→ **OBJETIVO**:
Retome o texto abaixo sobre a obra de Georges Didi-Huberman e dê continuidade a ele a partir da sua última frase.

→ **TRECHO PARA LEITURA**:
_ _ _ _ _ _ _
Nós encontramos Georges Didi-Huberman para que ele nos ajude a escapar desse dilema. Sua obra que vai do Quattrocento a Hantaï ou Penone (ou o inverso), de Charcot a Deleuze e Foucault, de Panofsky a Warburg, da beleza angélica aos fotogramas da Shoah, testemunha esta dupla preocupação: sublinhar o quanto não sabemos o que pode uma imagem e não renunciar a articular o que algumas imagens singulares podem nos ensinar além delas mesmas através dos séculos como das disciplinas. É por isso que esta obra em curso supera todos os registros. Ela é, seguindo Walter Benjamin e Aby Warburg, uma história da arte estranhamente intempestiva, feita de fantasmas, de sobreviventes, de passagens e de deslocamentos. É uma filosofia da imagem que, atravessando todos os saberes, inquieta-se com as pretensões do conceito para fazer bom uso das imagens singulares, em nome de sua verdade essencial. Aproxima-se de uma psicanálise da imagem, sob o risco de borrar suas distinções cardeais, até aquela zona obscura em que imagem e símbolo, santidade e loucura tornam-se indiscerníveis. É ainda uma poética da imagem que, seguindo Baudelaire, Bataille ou Blanchot, exige que se aprenda primeiramente a ver e a descrever, mas mantendo o olhar na parte de fora – invisível, ilegível, mas jamais inteiramente indizível. Por último, é talvez também de uma política da imagem que se trata, que finalmente leva a imagem a sério, isto é, tremendo como para melhor respeitar e se deixar assombrar pelos gestos que as produziram ou inspiraram, para desenvolver uma barragem frágil contra os “monstros” engendrados, assim como pelo “sono da razão”, pela indiferença em relação às imagens do real e sua dimensão trágica.
Nós lhe perguntamos como ele tinha podido elaborar um projeto ao mesmo tempo tão prometeico quanto modesto, uma vez que a cada instante se coloca à prova. Conversamos sobre as escolhas das heranças e da vida, bifurcações e retomadas, honestidade e medo, a partir de um trabalho incansável. Uma lição de sabedoria, com e sem imagens.
_ _ _ _ _ _ _
→ **SEÇÃO DE DADOS**:
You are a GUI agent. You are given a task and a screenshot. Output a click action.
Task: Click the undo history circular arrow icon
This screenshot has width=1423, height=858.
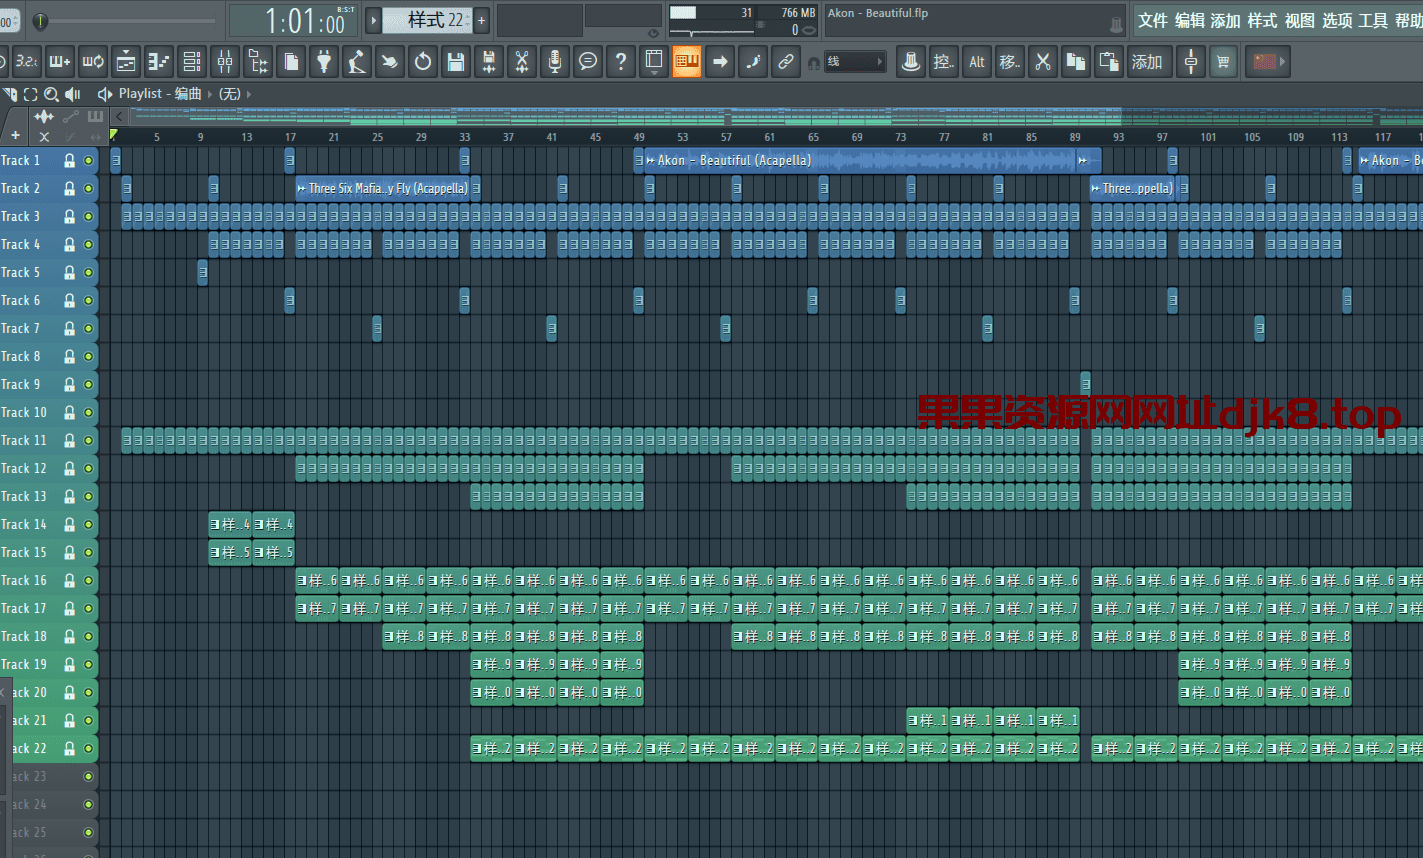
_ _ _ _ _ _ _
→ **RESPOSTA**:
Quando e como o senhor decidiu tornar-se historiador da arte? Foi por uma primeira atração pela própria arte? E se sim, por qual arte em particular, por quais artistas? Desde o início por Giotto, Fra Angelico e o “Quattrocento”? Ou para a arte moderna e contemporânea sua relação com a história da arte lhe permitiu multiplicar as indicações mais inesperadas, por exemplo, entre Fra Angélico e Pollock, ou entre Penone e Leonardo da Vinci?
Eu sou criança de pintura. Eu passei horas no ateliê. Eu olhava os quadros enquanto estavam sendo feitos. Eu era assistente, eu lavava os pincéis. Desde muito cedo eu amava discutir o trabalho, o processo, como se encadeiam os problemas num quadro. Havia também uma forte carga erótica nesse atelier (os catálogos de desenhos, Ingres ou Bellmer, As Lágrimas de Eros de Georges Bataille...). Eu fazia uma parada para ir às galerias de arte contemporânea em Paris e a alguns ateliês de escultores. Adolescente, eu trabalhava frequentemente no Museu de Arte Moderna de Saint-Étienne, ajudando na documentação, dando assistência para a instalação da exposição ou ensaiando visitas comentadas – sempre muito vivas – com um público geralmente suspeitoso em relação à arte de depois de Cézanne. Assim, o elemento nativo, se podemos dizer, é a arte contemporânea, isto é, a arte de cada instante presente, a arte enquanto questão que está sempre sendo posta. Eu só ingressei na arte medieval e renascentista quando dela tive uma experiência concreta, durante os quatro ou cinco anos que passei, muito mais tarde, na Itália. Mas ainda aí, diante das “marcas” de Fra Angélico, por exemplo, as questões: como é feito? Como se coloca o problema? vinham antes das questões: que fizeram isso? Ou o que isso quer dizer? É por isso que tenho a impressão de ter aprendido mais dos próprios artistas – com quem o diálogo jamais cessou – do que com historiadores.
A partir dessa experiência que o senhor tem de certas obras de arte, poderia especificar a posição que o senhor está querendo manter? Ao mesmo tempo no campo da história da arte e no da estética, já que o senhor sustenta suas análises por um cruzamento de saberes (filosofia, psicanálise, poética, antropologia...)?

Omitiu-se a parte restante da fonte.